You knew it wasn't going to play out that way the entire game, but the Ravens seemed to start giving it away. A muffed punt by Cyrus Jones set up a Patriots touchdown and a fumble deep in Baltimore territory teed up a field goal.
Suddenly, the Patriots were back in the game and their no-huddle offense had the Ravens' defense gassed. It was 17-13 at intermission and the Patriots started marching with their first possession of the second half.
That's when Patrick Onwuasor punched the ball out of Julian Edelman's hands and Humphrey returned it 70 yards to give Baltimore a 24-13 lead.
"We just handled the current events," Thomas said. "We didn't flinch."
The game was hardly over after Humphrey's touchdown return. New England came right back down the field for a quick touchdown, and the defense was again on its heels. Humphrey admitted after the game that Brady's hurry-up offense felt "unstoppable" at times.
Just when the defense needed it, however, Jackson and the offense carried it across the finish line.
First was a 14-play touchdown drive highlighted by an 18-yard completion on third down to Mark Andrews, in which Jackson stared down an all-out blitz and delivered the perfect pass. Andrews leapt to make the perfect catch too.
Jackson hit Willie Snead IV on a crucial fourth-and-4 pass from New England's 38-yard line and Jackson juked out Patriots linebacker Kyle Van Noy on an 11-yard run that put the Ravens in position for Nick Boyle's 5-yard touchdown catch – the first of his five-year career.
"They're the Patriots. They're good," said Boyle, who led the team with five catches and scored his first career touchdown. "But we're good too."
The defense got a huge turnover on Thomas' interception – thanks to an assist from Matthew Judon who drilled Brady to force an overthrow – and the offense was back in business again.
Jackson and his crew strung together another 14-play touchdown drive that he capped himself with a 1-yard score in which he extended the ball over the goal line with some help from right tackle Orlando Brown Jr. to essentially ice the win.

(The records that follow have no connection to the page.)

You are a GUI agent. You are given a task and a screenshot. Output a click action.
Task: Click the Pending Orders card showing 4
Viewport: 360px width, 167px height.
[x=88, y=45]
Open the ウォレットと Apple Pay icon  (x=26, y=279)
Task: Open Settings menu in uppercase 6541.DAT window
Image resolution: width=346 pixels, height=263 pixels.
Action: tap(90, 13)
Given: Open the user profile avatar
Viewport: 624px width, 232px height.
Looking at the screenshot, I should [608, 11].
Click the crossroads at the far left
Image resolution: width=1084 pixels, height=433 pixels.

"I think it was just the mindset we had all week," Snead said. "Watching the film, a lot of teams were just letting them do what they wanted to do and not being aggressive, not attacking them. I think out of the gate, we were just coming at these guys. We weren't afraid of them."
It was the same mentality the Ravens took on defense. The Ravens hit Brady 10 times and sacked him twice. For as gassed as they were, they made the big plays when it counted.
"Aggressive, that's what we are," Judon said. "We came out trying to be physical and trying to be aggressive. We did what we do. We didn't change for anybody."